Loss of pay amount as a deduction in payroll

Some payroll managers view loss of pay as a deduction in payroll instead of a reduction in pay. For example, an employee receives a monthly Basic salary of Rs. 10,000 in April and is entitled to no other head of pay. The Provident Fund (PF) contribution is Rs.  1,200 per month (12% of Rs. 10,000). The company in which the employee works follows the calendar day basis for pay calculation. If the employee has no loss of pay in April, his salary statement will read as follows.

Earning
Basic Salary : Rs. 10,000
Deduction
Provident Fund : Rs. 1,200
Net Pay : Rs. 8,800

If the employee has 15 days loss of pay for April, the company calculates the loss of pay to be Rs. 5,000 for April, shows this as a deduction, and calculates the net pay as follows.

Earning
Basic Salary : Rs. 10,000
Deduction
Provident Fund : Rs. 1,200
Loss of Pay Deduction : Rs. 5,000
Net Pay : Rs. 3,800

The above method is wrong since PF is calculated on “fixed” Basic instead of “earned” Basic for the month. Instead of presenting the loss of pay amount as a deduction, the company should reduce the pay to arrive at the net pay. For the above example, the net pay should be calculated as follows.

Earning
Basic Salary : Rs. 5,000
Deduction
Provident Fund : Rs. 600
Net Pay : Rs. 4,400

In the above example, the company ends up paying a lower net salary — Rs. 3,800 instead of Rs. 4,400 for the month — on account of incorrect loss of pay calculation.

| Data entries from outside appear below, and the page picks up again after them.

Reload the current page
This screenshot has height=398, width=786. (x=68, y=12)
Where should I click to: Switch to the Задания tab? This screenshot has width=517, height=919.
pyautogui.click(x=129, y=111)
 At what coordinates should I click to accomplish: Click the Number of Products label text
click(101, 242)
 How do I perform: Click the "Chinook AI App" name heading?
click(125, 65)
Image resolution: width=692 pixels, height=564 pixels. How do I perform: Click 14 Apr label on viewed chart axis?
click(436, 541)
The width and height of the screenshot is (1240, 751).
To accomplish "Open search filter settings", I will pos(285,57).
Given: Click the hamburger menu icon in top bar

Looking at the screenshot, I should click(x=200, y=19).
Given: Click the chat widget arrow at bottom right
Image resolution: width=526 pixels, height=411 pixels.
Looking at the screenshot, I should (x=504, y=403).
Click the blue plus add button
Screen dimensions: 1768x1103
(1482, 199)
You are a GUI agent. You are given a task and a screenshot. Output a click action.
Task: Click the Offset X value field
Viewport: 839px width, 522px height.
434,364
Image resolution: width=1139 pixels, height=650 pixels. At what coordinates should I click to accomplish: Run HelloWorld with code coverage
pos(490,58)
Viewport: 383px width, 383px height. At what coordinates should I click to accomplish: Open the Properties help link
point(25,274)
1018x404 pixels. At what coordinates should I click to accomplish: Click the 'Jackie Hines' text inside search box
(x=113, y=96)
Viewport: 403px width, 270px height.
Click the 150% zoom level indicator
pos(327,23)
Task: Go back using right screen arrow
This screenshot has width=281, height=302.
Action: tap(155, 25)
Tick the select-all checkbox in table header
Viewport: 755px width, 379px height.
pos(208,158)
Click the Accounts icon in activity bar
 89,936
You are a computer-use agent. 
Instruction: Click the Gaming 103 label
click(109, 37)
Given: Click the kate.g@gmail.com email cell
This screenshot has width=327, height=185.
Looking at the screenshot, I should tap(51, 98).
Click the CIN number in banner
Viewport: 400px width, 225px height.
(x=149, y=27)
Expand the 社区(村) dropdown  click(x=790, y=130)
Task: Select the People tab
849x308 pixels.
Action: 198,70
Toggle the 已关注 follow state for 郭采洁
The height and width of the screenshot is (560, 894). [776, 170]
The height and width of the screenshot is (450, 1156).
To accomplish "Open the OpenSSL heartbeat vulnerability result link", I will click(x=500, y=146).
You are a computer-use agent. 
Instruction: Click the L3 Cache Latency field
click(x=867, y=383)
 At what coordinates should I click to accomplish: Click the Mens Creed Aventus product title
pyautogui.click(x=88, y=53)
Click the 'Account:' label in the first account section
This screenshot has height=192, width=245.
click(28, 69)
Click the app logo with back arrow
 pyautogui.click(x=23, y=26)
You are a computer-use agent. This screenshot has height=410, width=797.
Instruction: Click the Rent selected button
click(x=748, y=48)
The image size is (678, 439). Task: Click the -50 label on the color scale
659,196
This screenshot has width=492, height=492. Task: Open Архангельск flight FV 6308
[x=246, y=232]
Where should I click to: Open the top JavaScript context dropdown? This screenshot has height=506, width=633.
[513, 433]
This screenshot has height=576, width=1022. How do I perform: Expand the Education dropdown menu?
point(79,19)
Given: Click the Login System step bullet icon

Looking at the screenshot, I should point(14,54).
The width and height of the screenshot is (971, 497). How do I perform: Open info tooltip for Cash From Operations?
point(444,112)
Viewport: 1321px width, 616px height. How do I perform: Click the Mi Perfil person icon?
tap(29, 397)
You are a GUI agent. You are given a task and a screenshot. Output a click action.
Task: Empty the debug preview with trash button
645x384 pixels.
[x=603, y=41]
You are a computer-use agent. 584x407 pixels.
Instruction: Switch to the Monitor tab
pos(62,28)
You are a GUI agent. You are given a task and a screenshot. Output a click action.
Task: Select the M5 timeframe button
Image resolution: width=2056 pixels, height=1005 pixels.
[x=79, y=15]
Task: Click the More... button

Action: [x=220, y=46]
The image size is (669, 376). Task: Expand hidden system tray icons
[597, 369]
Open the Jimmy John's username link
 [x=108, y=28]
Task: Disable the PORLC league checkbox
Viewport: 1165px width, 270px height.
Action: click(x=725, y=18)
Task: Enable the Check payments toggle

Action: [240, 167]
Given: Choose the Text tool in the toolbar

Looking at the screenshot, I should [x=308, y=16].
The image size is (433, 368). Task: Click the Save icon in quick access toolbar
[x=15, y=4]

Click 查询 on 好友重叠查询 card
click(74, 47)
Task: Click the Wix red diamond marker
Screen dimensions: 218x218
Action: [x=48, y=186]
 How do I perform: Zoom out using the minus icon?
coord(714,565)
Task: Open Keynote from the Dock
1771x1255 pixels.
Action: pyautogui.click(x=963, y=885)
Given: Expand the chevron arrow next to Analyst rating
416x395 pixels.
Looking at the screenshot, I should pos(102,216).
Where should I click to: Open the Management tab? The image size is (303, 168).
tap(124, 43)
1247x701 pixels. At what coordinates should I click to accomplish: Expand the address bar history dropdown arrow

Specifying loss of pay as a deduction in payroll leads to incorrect income tax, PF, and Employee State Insurance (ESI) deduction calculation.

When loss of pay is stated as a deduction, the income tax, if the employee has taxable income,  is calculated on full pay and hence the employee ends up paying income tax on salary he doesn’t receive. While for PF and ESI, both employer contribution and employee deduction are overstated.

Presenting loss of pay as a deduction (instead of reduction in pay) may look like a silly mistake. But you would be surprised to know that there are many companies that commit this silly mistake while processing payroll each month.

We will examine some more issues pertaining to loss of pay calculation in the next post.

Enhancement of wage limit for ESI coverage

May 2, 2010 Leave a comment

The Ministry of Labour and Employment, Government of India, has notified that the wage-limit for coverage of employees under the Employee State Insurance (ESI) scheme will be Rs 15,000 per month effective May 1, 2010, as against Rs 10,000 earlier.

Click here to read the government notification.

The new rule could bring in more employees under ESI in your organization from May 2010. If your organization is still to come under ESI, check if the number of additional employees that would be eligible for ESI on account of the wage-limit enhancement will require your organization to go for mandatory ESI registration.

In addition, keep in mind to apply the new wage-limit while including employees for ESI calculation from May 2010 payroll onwards.